First, other land use changes (which cover vast areas, see Pielke et al 2002) will similarly alter the vertical distribution of heat near the surface (both day and night).  We have documented this effect during daytime for the conversion of short grass steppe to irrigated cropland as we show in Figure 1 in the paper

Pielke, R.A. and X. Zeng, 1989: Influence on severe storm development  of irrigated land. Natl. Wea. Dig., 14, 16-17

based on aircraft and radiosonde flights in northeast Colorado described in depth in

Segal, M., W. Schreiber, G. Kallos, R.A. Pielke, J.R. Garratt, J. Weaver,  A. Rodi, and J. Wilson, 1989: The impact of crop areas in northeast Colorado  on midsummer mesoscale thermal circulations. Mon. Wea. Rev., 117, 809-825.
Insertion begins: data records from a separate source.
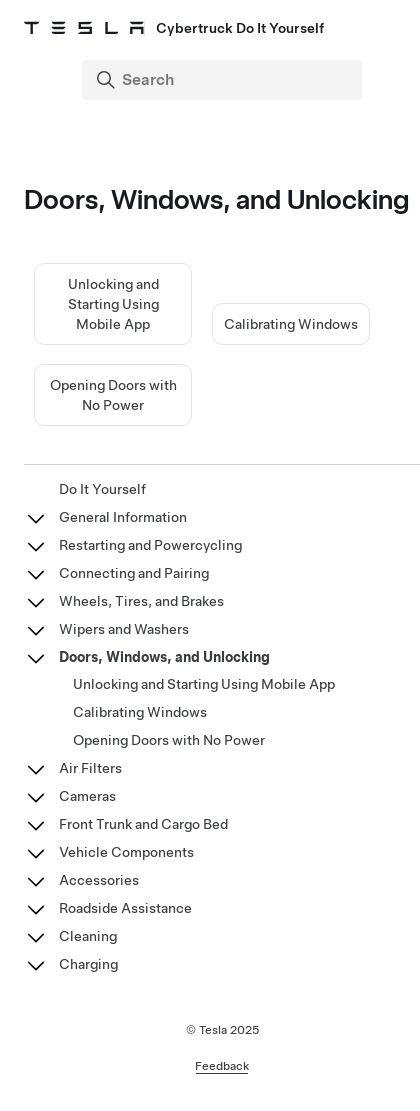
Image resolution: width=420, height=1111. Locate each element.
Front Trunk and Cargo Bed (143, 824)
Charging (88, 964)
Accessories (99, 880)
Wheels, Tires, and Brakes (141, 601)
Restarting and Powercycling (150, 545)
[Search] (224, 80)
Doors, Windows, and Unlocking (164, 657)
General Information (123, 517)
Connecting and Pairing (134, 573)
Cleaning (88, 936)
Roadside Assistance (125, 908)
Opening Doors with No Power (169, 740)
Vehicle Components (126, 852)
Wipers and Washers (124, 629)
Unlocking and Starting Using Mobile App (113, 304)
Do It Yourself (102, 489)
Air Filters (90, 768)
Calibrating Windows (291, 324)
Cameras (87, 796)
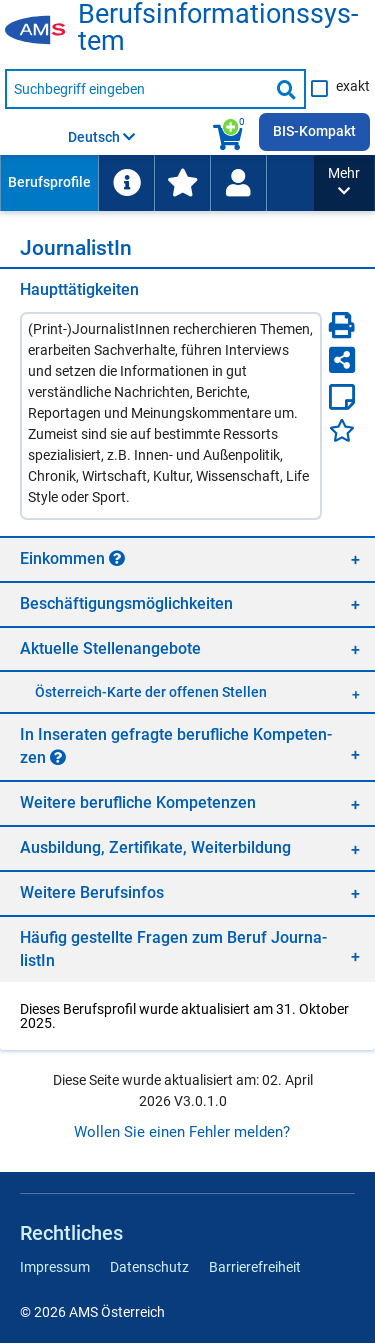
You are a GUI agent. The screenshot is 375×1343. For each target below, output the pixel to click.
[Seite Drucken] (342, 325)
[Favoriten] (342, 430)
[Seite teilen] (342, 360)
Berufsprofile (49, 182)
What makes the Zhou et al so important, that unlike other land use changes which also alter surface albedo, the partitioning between latent and sensible heat flux, ect, the Zhou et al study is able to isolate the effect of just altering the vertical distribution of  temperature near the surface.

In terms of diagnosing global warming using the surface temperature anomalies, this is an important observational finding. The global average surface temperature anomalies are computed by the formula

ΔT (global average) = ΔT(ocean average) times fraction of the globe covered by ocean + ΔT (land average) times the fraction of the globe covered by land (including regions with ice sheets).

The value of ΔT (land average) is computed by

ΔT (land average) = ∑ Δ [Tmax + Tmin]/2

where Δ [Tmax + Tmin]/2 is the mean temperature anomaly, such as used in the BEST study, and by NCDC, CRU and GISS;  focued on 2m above the surface  [the Zhou al al values are at the surface which will have a larger difference than at 2m but of the same sign, and still significant].

As Zhou et al has shown, if the vertical mixing at night is increased, a warm bias occurs IF one is using Tmin in the construction of the land part of the global average surface temperature anomaly.

This change in vertical mixing will occur not only due to regional and mesoscale land use change but even for otherwise pristine locations (e.g. Siberia, northern Canada, Alaska etc) if the local siting where the surface air temperatures are measured has changed over time (such as due to buildings being constructed, adjacent roads). Such local siting issues has been very effectively described for the continental USA by Anthony Watts in his surface station project.

  • Since the stable boundary layer occurs most nights  (and occurs almost all winter at higher latitudes), this vertical mixing is contaminating the use of the surface land temperatures to diagnose global warming.
  • It has introduced a warm bias in its construction that extends much beyond just where the wind farms occur.

The wind farms have provided a field study of opportunity which Zhou et al have been able to utilize for their important study.

I have suggested a follow on study to the authors. They should bin their data for days in which the wind turbines are turning and those in which they are not. For the days the turbines are not working, there should be little difference in trends with the surrounding area, but a larger amplitude signal when they are working.  They should also bin by days with near calm large-scale winds and stronger winds of different thresholds to ascertain if, above a certain wind threshold, the natural vertical mixing of heat results in little difference between the wind farm and surrounding areas.

The Zhou et al 2012 paper, hopefully, will open a much needed discussion on the value of using surface temperature anomalies as the metric to define climate system heat changes (i.e. global warming and cooling).